## Exercise instructions
Print each entry below precisely as it reads.

## Input for this task
Content starts
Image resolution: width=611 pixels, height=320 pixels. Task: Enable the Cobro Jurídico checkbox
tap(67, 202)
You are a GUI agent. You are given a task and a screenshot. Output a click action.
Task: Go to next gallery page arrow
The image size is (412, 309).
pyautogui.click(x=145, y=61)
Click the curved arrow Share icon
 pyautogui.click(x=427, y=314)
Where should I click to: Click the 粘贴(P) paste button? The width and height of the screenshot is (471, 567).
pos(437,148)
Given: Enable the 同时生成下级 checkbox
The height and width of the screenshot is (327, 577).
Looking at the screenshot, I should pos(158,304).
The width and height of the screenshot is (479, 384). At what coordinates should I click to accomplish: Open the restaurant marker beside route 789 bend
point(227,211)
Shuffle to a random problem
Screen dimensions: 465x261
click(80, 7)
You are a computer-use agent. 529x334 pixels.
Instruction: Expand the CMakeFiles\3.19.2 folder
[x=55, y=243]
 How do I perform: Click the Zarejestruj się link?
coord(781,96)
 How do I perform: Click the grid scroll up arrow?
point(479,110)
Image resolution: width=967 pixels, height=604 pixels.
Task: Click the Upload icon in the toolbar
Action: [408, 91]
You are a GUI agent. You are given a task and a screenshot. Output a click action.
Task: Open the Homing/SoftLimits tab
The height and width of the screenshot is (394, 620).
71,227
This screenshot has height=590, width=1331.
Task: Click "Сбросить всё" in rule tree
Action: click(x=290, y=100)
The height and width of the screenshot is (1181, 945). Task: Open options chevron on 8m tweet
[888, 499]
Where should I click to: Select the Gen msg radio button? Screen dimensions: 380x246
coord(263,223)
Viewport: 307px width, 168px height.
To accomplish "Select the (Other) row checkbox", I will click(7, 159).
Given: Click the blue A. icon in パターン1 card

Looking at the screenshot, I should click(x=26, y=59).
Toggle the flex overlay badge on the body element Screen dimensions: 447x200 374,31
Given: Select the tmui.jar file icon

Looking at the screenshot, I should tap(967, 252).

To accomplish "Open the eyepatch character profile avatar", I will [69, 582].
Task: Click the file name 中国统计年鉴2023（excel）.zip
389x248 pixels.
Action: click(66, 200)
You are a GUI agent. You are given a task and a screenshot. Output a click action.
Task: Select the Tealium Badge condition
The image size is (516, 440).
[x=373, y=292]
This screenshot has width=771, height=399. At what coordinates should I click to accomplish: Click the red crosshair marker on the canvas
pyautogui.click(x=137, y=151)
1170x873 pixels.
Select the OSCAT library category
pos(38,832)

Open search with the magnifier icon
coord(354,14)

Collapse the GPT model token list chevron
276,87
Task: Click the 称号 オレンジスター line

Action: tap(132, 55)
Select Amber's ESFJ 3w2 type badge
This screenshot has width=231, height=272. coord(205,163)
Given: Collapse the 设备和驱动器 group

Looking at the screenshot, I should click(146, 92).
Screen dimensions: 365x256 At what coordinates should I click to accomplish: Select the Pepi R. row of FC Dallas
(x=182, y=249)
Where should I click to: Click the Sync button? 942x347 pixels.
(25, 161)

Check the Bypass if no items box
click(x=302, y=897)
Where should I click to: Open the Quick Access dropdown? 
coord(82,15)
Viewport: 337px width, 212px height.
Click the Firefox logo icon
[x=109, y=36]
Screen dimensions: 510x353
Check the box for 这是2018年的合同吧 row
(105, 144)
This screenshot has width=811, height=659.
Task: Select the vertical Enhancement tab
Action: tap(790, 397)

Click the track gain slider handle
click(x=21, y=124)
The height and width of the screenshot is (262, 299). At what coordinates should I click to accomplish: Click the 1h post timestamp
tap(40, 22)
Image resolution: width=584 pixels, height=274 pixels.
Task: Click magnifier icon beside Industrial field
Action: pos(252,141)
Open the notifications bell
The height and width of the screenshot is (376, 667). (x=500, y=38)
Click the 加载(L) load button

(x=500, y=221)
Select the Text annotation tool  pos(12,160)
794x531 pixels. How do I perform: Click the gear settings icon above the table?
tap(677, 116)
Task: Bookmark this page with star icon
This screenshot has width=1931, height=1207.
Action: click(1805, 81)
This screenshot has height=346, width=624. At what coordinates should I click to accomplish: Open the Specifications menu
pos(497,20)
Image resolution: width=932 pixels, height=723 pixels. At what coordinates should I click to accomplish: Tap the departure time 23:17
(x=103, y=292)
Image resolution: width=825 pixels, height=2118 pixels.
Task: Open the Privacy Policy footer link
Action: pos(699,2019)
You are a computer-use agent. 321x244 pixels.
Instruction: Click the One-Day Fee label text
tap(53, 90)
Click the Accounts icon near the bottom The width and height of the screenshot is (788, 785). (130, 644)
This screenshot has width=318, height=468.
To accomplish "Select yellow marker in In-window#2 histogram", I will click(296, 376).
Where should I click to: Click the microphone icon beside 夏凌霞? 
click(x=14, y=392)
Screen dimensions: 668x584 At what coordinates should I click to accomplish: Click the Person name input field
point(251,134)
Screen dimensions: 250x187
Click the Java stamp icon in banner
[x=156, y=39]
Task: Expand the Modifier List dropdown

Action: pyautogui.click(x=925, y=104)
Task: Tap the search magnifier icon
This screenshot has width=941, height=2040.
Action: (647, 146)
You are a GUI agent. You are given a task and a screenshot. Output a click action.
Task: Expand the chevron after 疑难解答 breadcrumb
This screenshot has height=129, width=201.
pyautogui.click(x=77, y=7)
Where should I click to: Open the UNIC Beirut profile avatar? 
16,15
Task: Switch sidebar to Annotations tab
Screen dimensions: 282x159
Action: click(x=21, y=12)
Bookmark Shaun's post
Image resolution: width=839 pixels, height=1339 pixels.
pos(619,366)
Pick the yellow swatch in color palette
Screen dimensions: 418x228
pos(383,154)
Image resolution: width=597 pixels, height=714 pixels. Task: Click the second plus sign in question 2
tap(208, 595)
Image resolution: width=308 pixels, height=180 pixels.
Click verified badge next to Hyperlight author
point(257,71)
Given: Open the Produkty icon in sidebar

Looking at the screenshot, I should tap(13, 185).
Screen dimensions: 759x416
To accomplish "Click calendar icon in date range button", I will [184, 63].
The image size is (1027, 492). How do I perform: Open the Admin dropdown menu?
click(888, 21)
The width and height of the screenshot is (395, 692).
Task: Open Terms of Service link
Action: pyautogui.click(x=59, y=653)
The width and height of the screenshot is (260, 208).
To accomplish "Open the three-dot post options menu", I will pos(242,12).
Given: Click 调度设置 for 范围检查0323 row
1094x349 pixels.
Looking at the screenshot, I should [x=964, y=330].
Content ends
## Response area
Image resolution: width=611 pixels, height=320 pixels. Task: Enable the Cobro Jurídico checkbox
tap(67, 202)
You are a GUI agent. You are given a task and a screenshot. Output a click action.
Task: Go to next gallery page arrow
The image size is (412, 309).
pyautogui.click(x=145, y=61)
Click the curved arrow Share icon
 pyautogui.click(x=427, y=314)
Where should I click to: Click the 粘贴(P) paste button? The width and height of the screenshot is (471, 567).
pos(437,148)
Given: Enable the 同时生成下级 checkbox
The height and width of the screenshot is (327, 577).
Looking at the screenshot, I should pos(158,304).
The width and height of the screenshot is (479, 384). At what coordinates should I click to accomplish: Open the restaurant marker beside route 789 bend
point(227,211)
Shuffle to a random problem
Screen dimensions: 465x261
click(80, 7)
You are a computer-use agent. 529x334 pixels.
Instruction: Expand the CMakeFiles\3.19.2 folder
[x=55, y=243]
 How do I perform: Click the Zarejestruj się link?
coord(781,96)
 How do I perform: Click the grid scroll up arrow?
point(479,110)
Image resolution: width=967 pixels, height=604 pixels.
Task: Click the Upload icon in the toolbar
Action: [408, 91]
You are a GUI agent. You are given a task and a screenshot. Output a click action.
Task: Open the Homing/SoftLimits tab
The height and width of the screenshot is (394, 620).
71,227
This screenshot has height=590, width=1331.
Task: Click "Сбросить всё" in rule tree
Action: click(x=290, y=100)
The height and width of the screenshot is (1181, 945). Task: Open options chevron on 8m tweet
[888, 499]
Where should I click to: Select the Gen msg radio button? Screen dimensions: 380x246
coord(263,223)
Viewport: 307px width, 168px height.
To accomplish "Select the (Other) row checkbox", I will click(7, 159).
Given: Click the blue A. icon in パターン1 card

Looking at the screenshot, I should click(x=26, y=59).
Toggle the flex overlay badge on the body element Screen dimensions: 447x200 374,31
Given: Select the tmui.jar file icon

Looking at the screenshot, I should tap(967, 252).

To accomplish "Open the eyepatch character profile avatar", I will [69, 582].
Task: Click the file name 中国统计年鉴2023（excel）.zip
389x248 pixels.
Action: click(66, 200)
You are a GUI agent. You are given a task and a screenshot. Output a click action.
Task: Select the Tealium Badge condition
The image size is (516, 440).
[x=373, y=292]
This screenshot has width=771, height=399. At what coordinates should I click to accomplish: Click the red crosshair marker on the canvas
pyautogui.click(x=137, y=151)
1170x873 pixels.
Select the OSCAT library category
pos(38,832)

Open search with the magnifier icon
coord(354,14)

Collapse the GPT model token list chevron
276,87
Task: Click the 称号 オレンジスター line

Action: tap(132, 55)
Select Amber's ESFJ 3w2 type badge
This screenshot has width=231, height=272. coord(205,163)
Given: Collapse the 设备和驱动器 group

Looking at the screenshot, I should click(146, 92).
Screen dimensions: 365x256 At what coordinates should I click to accomplish: Select the Pepi R. row of FC Dallas
(x=182, y=249)
Where should I click to: Click the Sync button? 942x347 pixels.
(25, 161)

Check the Bypass if no items box
click(x=302, y=897)
Where should I click to: Open the Quick Access dropdown? 
coord(82,15)
Viewport: 337px width, 212px height.
Click the Firefox logo icon
[x=109, y=36]
Screen dimensions: 510x353
Check the box for 这是2018年的合同吧 row
(105, 144)
This screenshot has width=811, height=659.
Task: Select the vertical Enhancement tab
Action: tap(790, 397)

Click the track gain slider handle
click(x=21, y=124)
The height and width of the screenshot is (262, 299). At what coordinates should I click to accomplish: Click the 1h post timestamp
tap(40, 22)
Image resolution: width=584 pixels, height=274 pixels.
Task: Click magnifier icon beside Industrial field
Action: pos(252,141)
Open the notifications bell
The height and width of the screenshot is (376, 667). (x=500, y=38)
Click the 加载(L) load button

(x=500, y=221)
Select the Text annotation tool  pos(12,160)
794x531 pixels. How do I perform: Click the gear settings icon above the table?
tap(677, 116)
Task: Bookmark this page with star icon
This screenshot has width=1931, height=1207.
Action: click(1805, 81)
This screenshot has height=346, width=624. At what coordinates should I click to accomplish: Open the Specifications menu
pos(497,20)
Image resolution: width=932 pixels, height=723 pixels. At what coordinates should I click to accomplish: Tap the departure time 23:17
(x=103, y=292)
Image resolution: width=825 pixels, height=2118 pixels.
Task: Open the Privacy Policy footer link
Action: pos(699,2019)
You are a computer-use agent. 321x244 pixels.
Instruction: Click the One-Day Fee label text
tap(53, 90)
Click the Accounts icon near the bottom The width and height of the screenshot is (788, 785). (130, 644)
This screenshot has width=318, height=468.
To accomplish "Select yellow marker in In-window#2 histogram", I will click(296, 376).
Where should I click to: Click the microphone icon beside 夏凌霞? 
click(x=14, y=392)
Screen dimensions: 668x584 At what coordinates should I click to accomplish: Click the Person name input field
point(251,134)
Screen dimensions: 250x187
Click the Java stamp icon in banner
[x=156, y=39]
Task: Expand the Modifier List dropdown

Action: pyautogui.click(x=925, y=104)
Task: Tap the search magnifier icon
This screenshot has width=941, height=2040.
Action: (647, 146)
You are a GUI agent. You are given a task and a screenshot. Output a click action.
Task: Expand the chevron after 疑难解答 breadcrumb
This screenshot has height=129, width=201.
pyautogui.click(x=77, y=7)
Where should I click to: Open the UNIC Beirut profile avatar? 
16,15
Task: Switch sidebar to Annotations tab
Screen dimensions: 282x159
Action: click(x=21, y=12)
Bookmark Shaun's post
Image resolution: width=839 pixels, height=1339 pixels.
pos(619,366)
Pick the yellow swatch in color palette
Screen dimensions: 418x228
pos(383,154)
Image resolution: width=597 pixels, height=714 pixels. Task: Click the second plus sign in question 2
tap(208, 595)
Image resolution: width=308 pixels, height=180 pixels.
Click verified badge next to Hyperlight author
point(257,71)
Given: Open the Produkty icon in sidebar

Looking at the screenshot, I should tap(13, 185).
Screen dimensions: 759x416
To accomplish "Click calendar icon in date range button", I will [184, 63].
The image size is (1027, 492). How do I perform: Open the Admin dropdown menu?
click(888, 21)
The width and height of the screenshot is (395, 692).
Task: Open Terms of Service link
Action: pyautogui.click(x=59, y=653)
The width and height of the screenshot is (260, 208).
To accomplish "Open the three-dot post options menu", I will pos(242,12).
Given: Click 调度设置 for 范围检查0323 row
1094x349 pixels.
Looking at the screenshot, I should [x=964, y=330].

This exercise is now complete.